__INSTRUCTIONS FOR THE TASK__
Return all entries below exactly. Skip nothing.
**** RECORDS SUPPLIED ****
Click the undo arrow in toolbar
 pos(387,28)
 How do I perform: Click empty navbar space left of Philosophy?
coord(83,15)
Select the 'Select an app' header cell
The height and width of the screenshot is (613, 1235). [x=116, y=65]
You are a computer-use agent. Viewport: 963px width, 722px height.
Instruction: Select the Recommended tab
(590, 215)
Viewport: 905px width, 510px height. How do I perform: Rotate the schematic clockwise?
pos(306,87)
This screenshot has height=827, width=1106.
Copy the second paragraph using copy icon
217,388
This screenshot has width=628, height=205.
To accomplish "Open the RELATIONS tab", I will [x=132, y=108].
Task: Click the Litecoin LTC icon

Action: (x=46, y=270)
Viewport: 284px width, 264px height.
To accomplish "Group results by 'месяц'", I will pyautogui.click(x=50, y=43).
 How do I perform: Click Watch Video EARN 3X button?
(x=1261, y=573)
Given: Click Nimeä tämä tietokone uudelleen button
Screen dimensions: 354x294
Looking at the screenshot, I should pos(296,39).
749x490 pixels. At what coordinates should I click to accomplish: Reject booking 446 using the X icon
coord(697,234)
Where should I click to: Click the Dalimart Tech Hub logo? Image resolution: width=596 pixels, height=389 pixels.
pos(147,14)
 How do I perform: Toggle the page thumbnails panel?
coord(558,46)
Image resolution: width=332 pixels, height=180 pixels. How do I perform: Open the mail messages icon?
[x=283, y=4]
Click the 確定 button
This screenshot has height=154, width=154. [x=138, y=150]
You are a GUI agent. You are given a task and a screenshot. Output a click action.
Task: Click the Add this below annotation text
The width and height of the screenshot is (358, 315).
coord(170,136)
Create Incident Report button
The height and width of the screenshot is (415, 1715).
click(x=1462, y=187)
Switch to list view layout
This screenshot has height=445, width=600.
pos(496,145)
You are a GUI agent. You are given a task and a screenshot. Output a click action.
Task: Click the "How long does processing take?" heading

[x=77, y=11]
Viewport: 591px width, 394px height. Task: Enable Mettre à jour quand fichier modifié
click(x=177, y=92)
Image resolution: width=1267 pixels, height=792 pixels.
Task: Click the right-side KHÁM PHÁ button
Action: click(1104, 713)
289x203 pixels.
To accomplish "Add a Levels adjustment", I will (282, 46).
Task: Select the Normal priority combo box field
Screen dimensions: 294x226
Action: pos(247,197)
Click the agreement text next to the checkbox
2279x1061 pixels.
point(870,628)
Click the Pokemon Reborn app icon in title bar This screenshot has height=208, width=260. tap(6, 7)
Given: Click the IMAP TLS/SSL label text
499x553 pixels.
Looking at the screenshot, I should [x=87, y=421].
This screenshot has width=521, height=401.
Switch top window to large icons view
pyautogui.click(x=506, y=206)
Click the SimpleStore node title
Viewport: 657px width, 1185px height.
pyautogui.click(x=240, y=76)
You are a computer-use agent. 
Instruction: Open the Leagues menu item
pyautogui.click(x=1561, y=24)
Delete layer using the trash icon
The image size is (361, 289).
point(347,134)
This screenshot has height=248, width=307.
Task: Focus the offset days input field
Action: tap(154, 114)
****
__SOLUTION__
Click the undo arrow in toolbar
 pos(387,28)
 How do I perform: Click empty navbar space left of Philosophy?
coord(83,15)
Select the 'Select an app' header cell
The height and width of the screenshot is (613, 1235). [x=116, y=65]
You are a computer-use agent. Viewport: 963px width, 722px height.
Instruction: Select the Recommended tab
(590, 215)
Viewport: 905px width, 510px height. How do I perform: Rotate the schematic clockwise?
pos(306,87)
This screenshot has height=827, width=1106.
Copy the second paragraph using copy icon
217,388
This screenshot has width=628, height=205.
To accomplish "Open the RELATIONS tab", I will [x=132, y=108].
Task: Click the Litecoin LTC icon

Action: (x=46, y=270)
Viewport: 284px width, 264px height.
To accomplish "Group results by 'месяц'", I will pyautogui.click(x=50, y=43).
 How do I perform: Click Watch Video EARN 3X button?
(x=1261, y=573)
Given: Click Nimeä tämä tietokone uudelleen button
Screen dimensions: 354x294
Looking at the screenshot, I should pos(296,39).
749x490 pixels. At what coordinates should I click to accomplish: Reject booking 446 using the X icon
coord(697,234)
Where should I click to: Click the Dalimart Tech Hub logo? Image resolution: width=596 pixels, height=389 pixels.
pos(147,14)
 How do I perform: Toggle the page thumbnails panel?
coord(558,46)
Image resolution: width=332 pixels, height=180 pixels. How do I perform: Open the mail messages icon?
[x=283, y=4]
Click the 確定 button
This screenshot has height=154, width=154. [x=138, y=150]
You are a GUI agent. You are given a task and a screenshot. Output a click action.
Task: Click the Add this below annotation text
The width and height of the screenshot is (358, 315).
coord(170,136)
Create Incident Report button
The height and width of the screenshot is (415, 1715).
click(x=1462, y=187)
Switch to list view layout
This screenshot has height=445, width=600.
pos(496,145)
You are a GUI agent. You are given a task and a screenshot. Output a click action.
Task: Click the "How long does processing take?" heading

[x=77, y=11]
Viewport: 591px width, 394px height. Task: Enable Mettre à jour quand fichier modifié
click(x=177, y=92)
Image resolution: width=1267 pixels, height=792 pixels.
Task: Click the right-side KHÁM PHÁ button
Action: click(1104, 713)
289x203 pixels.
To accomplish "Add a Levels adjustment", I will (282, 46).
Task: Select the Normal priority combo box field
Screen dimensions: 294x226
Action: pos(247,197)
Click the agreement text next to the checkbox
2279x1061 pixels.
point(870,628)
Click the Pokemon Reborn app icon in title bar This screenshot has height=208, width=260. tap(6, 7)
Given: Click the IMAP TLS/SSL label text
499x553 pixels.
Looking at the screenshot, I should [x=87, y=421].
This screenshot has width=521, height=401.
Switch top window to large icons view
pyautogui.click(x=506, y=206)
Click the SimpleStore node title
Viewport: 657px width, 1185px height.
pyautogui.click(x=240, y=76)
You are a computer-use agent. 
Instruction: Open the Leagues menu item
pyautogui.click(x=1561, y=24)
Delete layer using the trash icon
The image size is (361, 289).
point(347,134)
This screenshot has height=248, width=307.
Task: Focus the offset days input field
Action: tap(154, 114)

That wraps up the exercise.